In the listing that follows, find the lines with the string "heading" and report how many there are, without commentary.

------------------------------------

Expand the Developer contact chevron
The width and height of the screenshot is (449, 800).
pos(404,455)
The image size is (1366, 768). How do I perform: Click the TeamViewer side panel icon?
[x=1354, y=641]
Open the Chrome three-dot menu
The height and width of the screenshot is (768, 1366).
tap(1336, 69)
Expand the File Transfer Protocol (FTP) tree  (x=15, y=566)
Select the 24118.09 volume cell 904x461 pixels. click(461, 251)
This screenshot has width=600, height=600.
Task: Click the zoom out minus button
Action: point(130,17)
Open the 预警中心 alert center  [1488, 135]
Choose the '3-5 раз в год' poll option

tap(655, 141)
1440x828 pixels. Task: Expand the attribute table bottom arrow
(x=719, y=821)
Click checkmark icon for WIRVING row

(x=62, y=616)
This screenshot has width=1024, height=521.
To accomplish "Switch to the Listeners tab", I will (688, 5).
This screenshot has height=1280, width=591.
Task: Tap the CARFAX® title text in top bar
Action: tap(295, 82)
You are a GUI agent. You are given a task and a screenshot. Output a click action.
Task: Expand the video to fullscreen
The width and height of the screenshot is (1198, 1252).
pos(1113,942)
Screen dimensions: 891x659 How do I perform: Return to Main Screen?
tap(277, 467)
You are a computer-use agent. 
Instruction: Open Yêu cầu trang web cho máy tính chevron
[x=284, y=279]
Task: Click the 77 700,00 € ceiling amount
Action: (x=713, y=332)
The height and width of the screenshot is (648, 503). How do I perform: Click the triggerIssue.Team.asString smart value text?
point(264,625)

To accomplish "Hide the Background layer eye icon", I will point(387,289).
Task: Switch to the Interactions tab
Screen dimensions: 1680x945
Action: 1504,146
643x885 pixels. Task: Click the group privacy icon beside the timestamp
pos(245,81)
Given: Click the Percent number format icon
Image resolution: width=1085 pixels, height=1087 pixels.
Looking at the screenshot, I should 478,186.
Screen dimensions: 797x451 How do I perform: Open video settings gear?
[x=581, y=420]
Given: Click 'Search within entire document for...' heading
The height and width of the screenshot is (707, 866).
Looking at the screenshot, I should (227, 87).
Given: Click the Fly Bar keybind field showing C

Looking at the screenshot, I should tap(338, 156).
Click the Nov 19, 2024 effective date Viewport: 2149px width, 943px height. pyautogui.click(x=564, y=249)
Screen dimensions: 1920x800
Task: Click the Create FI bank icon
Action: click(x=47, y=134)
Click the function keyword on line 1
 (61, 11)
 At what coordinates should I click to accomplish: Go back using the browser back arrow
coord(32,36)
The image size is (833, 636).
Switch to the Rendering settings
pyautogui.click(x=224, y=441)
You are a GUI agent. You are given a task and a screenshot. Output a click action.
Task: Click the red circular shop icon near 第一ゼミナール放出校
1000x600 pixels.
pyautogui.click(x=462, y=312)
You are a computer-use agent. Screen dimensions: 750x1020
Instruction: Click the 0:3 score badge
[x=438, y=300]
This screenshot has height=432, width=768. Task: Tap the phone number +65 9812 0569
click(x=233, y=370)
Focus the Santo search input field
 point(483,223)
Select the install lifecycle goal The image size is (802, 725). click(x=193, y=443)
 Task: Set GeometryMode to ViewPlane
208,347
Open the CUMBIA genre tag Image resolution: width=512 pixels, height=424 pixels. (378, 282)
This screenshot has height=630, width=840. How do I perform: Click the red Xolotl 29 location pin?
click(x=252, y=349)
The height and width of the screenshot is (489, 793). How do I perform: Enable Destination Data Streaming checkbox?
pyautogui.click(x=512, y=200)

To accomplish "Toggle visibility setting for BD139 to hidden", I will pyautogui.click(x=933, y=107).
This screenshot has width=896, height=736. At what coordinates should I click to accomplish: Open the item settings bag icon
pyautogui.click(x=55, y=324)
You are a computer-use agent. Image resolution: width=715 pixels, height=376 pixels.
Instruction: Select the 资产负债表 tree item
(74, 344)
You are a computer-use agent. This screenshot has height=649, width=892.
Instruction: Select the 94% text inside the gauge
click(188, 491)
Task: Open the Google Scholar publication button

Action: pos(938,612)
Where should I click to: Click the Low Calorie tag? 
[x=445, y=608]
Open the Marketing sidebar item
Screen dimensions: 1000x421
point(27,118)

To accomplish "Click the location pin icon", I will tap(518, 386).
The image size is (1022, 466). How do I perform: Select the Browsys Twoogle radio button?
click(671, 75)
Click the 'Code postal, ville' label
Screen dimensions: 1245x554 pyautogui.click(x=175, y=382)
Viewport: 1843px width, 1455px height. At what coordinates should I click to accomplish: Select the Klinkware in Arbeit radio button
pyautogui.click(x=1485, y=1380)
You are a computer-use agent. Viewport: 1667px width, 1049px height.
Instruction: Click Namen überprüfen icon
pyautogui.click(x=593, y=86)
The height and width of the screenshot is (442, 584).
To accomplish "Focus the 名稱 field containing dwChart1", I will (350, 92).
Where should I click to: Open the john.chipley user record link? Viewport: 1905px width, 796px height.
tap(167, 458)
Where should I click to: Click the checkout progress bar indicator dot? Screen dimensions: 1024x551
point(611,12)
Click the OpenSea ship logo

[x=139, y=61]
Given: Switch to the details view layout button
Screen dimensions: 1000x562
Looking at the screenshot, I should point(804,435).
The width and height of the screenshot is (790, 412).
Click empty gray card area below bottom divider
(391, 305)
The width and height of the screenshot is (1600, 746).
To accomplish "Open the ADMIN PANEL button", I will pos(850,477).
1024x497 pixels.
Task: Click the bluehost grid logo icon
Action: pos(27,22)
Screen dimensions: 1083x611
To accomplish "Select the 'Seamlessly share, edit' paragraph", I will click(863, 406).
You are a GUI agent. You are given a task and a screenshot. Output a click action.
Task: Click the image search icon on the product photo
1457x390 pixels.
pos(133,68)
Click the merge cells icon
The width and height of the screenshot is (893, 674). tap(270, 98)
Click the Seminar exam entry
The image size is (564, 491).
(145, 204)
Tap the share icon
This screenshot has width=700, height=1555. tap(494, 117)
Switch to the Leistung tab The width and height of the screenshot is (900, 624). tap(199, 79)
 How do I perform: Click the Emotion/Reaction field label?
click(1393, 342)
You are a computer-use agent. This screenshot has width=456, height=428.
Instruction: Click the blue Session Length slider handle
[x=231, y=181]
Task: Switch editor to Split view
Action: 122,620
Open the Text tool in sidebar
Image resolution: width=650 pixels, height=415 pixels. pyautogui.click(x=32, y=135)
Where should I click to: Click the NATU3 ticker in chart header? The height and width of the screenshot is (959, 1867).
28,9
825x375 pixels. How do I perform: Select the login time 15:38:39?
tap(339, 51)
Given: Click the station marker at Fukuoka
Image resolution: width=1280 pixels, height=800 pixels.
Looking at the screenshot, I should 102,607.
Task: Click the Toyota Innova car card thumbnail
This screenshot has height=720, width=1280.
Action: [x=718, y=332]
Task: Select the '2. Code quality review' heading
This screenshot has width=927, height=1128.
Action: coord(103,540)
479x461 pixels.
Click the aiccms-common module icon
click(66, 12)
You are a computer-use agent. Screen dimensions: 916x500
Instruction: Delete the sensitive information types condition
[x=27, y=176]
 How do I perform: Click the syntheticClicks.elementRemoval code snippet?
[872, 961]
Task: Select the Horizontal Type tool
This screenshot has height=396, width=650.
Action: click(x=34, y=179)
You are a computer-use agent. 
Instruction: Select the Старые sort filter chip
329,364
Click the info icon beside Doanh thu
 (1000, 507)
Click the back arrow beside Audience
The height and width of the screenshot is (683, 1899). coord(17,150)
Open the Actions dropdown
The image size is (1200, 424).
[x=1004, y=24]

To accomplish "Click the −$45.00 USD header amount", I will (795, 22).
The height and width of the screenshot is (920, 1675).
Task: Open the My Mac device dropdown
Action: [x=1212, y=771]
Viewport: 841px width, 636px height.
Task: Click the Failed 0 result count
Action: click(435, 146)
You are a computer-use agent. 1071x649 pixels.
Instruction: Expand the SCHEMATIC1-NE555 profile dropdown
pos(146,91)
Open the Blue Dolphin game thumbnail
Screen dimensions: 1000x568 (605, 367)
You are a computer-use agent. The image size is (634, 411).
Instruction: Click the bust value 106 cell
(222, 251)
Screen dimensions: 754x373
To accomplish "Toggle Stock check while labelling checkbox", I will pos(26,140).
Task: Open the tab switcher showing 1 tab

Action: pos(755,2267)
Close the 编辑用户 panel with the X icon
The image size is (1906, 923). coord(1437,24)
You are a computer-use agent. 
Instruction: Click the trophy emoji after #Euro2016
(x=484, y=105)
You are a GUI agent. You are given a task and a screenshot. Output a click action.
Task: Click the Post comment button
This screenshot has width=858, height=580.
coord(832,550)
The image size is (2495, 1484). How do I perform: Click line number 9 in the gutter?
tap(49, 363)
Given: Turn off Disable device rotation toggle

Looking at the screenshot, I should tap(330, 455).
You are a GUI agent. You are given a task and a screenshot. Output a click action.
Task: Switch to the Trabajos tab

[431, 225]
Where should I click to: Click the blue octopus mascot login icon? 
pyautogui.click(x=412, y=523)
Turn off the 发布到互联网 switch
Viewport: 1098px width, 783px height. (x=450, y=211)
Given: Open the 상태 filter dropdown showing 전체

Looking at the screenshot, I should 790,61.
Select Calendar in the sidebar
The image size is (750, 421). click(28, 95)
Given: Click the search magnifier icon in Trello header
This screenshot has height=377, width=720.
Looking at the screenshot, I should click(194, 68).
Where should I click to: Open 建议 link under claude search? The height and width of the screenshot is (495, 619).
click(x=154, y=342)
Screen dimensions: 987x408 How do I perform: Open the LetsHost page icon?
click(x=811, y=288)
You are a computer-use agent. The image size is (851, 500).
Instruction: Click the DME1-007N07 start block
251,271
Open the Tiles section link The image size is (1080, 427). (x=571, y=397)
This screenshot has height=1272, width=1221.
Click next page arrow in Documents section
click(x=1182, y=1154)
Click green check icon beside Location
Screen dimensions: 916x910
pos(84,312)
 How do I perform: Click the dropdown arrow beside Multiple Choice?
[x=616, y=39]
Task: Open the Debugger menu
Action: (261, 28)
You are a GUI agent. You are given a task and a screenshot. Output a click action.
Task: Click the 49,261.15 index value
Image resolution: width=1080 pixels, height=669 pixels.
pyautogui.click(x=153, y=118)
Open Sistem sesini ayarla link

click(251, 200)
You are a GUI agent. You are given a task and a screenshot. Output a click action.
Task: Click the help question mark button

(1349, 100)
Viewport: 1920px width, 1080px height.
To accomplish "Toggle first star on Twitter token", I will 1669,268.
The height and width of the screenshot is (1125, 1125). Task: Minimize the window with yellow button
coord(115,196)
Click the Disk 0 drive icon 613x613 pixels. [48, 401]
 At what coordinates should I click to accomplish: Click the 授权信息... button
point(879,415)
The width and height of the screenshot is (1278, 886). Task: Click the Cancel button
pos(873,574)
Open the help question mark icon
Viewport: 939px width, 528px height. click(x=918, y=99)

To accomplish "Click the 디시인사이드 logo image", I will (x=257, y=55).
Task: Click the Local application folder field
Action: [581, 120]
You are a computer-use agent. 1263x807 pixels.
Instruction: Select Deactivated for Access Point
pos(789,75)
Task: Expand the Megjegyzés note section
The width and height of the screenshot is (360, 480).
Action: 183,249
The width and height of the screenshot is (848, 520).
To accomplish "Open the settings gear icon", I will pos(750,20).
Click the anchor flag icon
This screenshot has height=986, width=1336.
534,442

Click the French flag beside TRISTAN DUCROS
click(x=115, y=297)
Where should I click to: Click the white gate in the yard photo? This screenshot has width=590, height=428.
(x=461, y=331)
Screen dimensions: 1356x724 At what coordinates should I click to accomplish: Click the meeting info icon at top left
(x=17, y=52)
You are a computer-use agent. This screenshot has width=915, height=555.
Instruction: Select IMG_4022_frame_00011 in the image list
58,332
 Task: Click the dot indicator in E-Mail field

------------------------------------

* [Exercise output] 2